■ **Supplied text**:
START
When the data starts being recorded, the device hasn't "burned though" the threshhold to start taking data we want to analyze. On the left side of the graph, you can see as the voltage oscilates through around -2 to 2 Volts, some of the current doesn't reach the max value. We need to get rid of that data.
To do this, we will find the index of the first value that is close to the max value in the current list (variable I) and remove all the data before that index in the time, current and voltage lists.
# find the largest current value in the data
largestCurrent = np.amax(I)
# We are looking for the first time the current gets close to that value
maxCurrentThreshhold = largestCurrent * 0.99;
indexOfFirstLargeCurrent = np.argmax(I > maxCurrentThreshhold)
# this is the index of the first data point after "buring though"
index = np.size(I) - indexOfFirstLargeCurrent
# same data as before but the "bad" data has been removed
plt.rcParams['figure.figsize'] = (11,6)
END
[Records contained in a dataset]
START
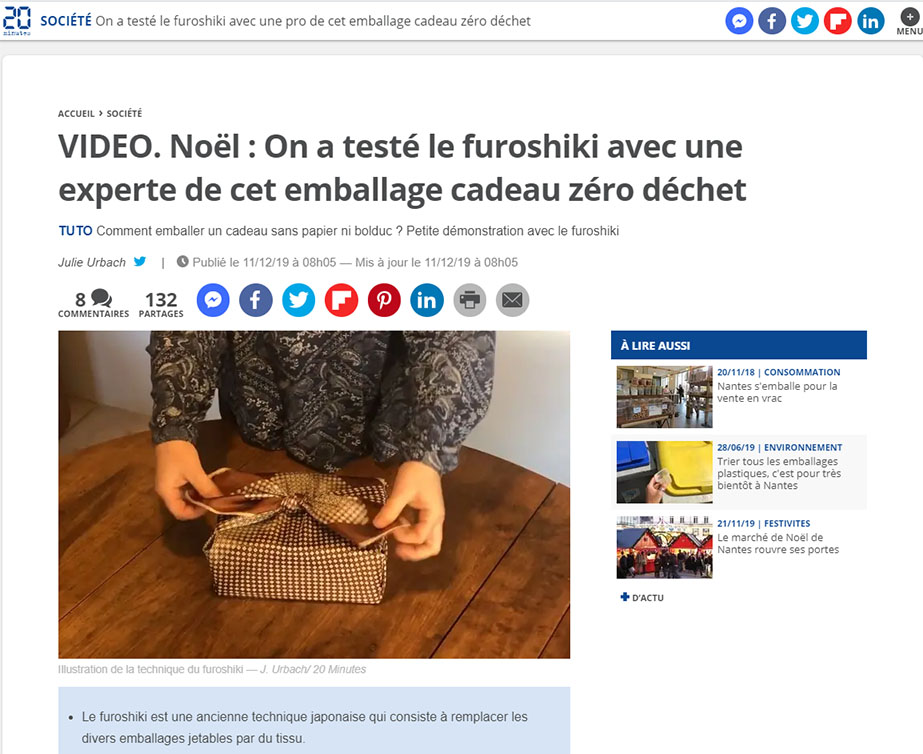
Task: Play the furoshiki video image
Action: point(314,494)
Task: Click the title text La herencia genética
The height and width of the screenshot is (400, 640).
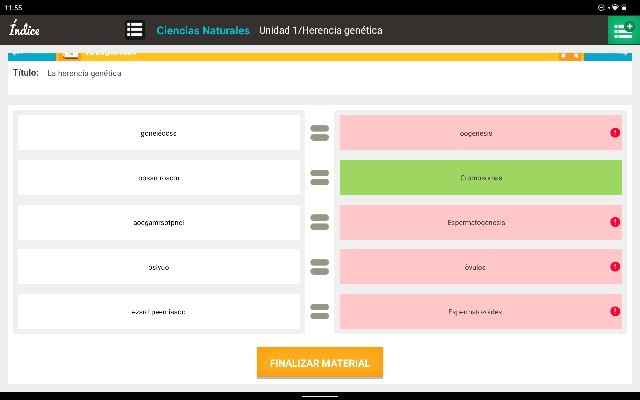Action: [x=84, y=73]
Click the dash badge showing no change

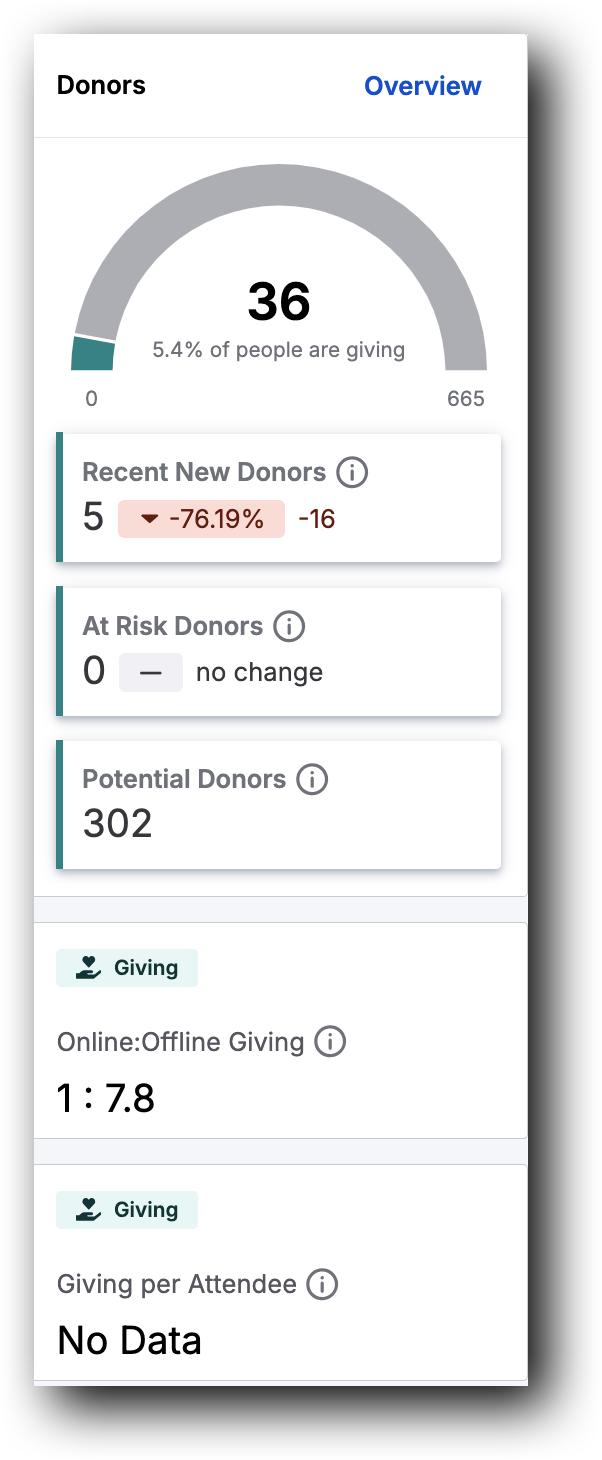(150, 671)
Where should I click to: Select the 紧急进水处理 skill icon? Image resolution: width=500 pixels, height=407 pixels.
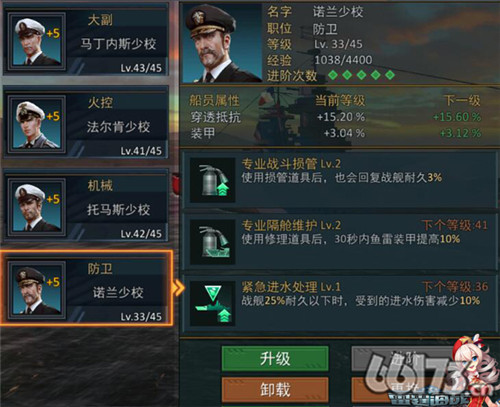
END
■ **Tasks and exercises**:
[1] Answer these questions using the text about removing early current data:
(a) Through roughly what voltage range does the voltage oscillate on the left side of the graph?
(b) By what factor is the largest current multiplied to set the threshold?
(c) From which lists is the data before the found index removed?
[2] Carry on the text about removing early current data, starting right after its final line.

■ **Results of the exercise**:
[1]
(a) Around -2 to 2 Volts.
(b) 0.99.
(c) The time, current and voltage lists.

[2]
plt.figure(0)
plt.grid()
plt.semilogy(V,I)
plt.xlabel('Voltage (V)');
plt.ylabel('Current (A)');Result:
This is one of the most important parts of the analysis.
A threshold voltage can be found when the current starts at 0 A and the starts heading towards the max value. This happens twice per oscilation of the voltage. After passing a certain threshold, the current will rapidly increase to the max.
A hold voltage can be found when the current starts at the max value and ends at 0 A. The current will hold on to a large value until it reaches a certain point then it will rapidly decrease.
Both the threshold and hold voltages in each oscillation exist when the 2nd derivative is at its highest value.
We need to break up the all the data in the filtered graph above into individual oscilations. After doing this, we should group all sections with threshold voltages together and all sections with hold voltages together. We will find the point of inflection of each oscillation in each group then average them to get a good approximation for the threshold and hold voltages for the entire device.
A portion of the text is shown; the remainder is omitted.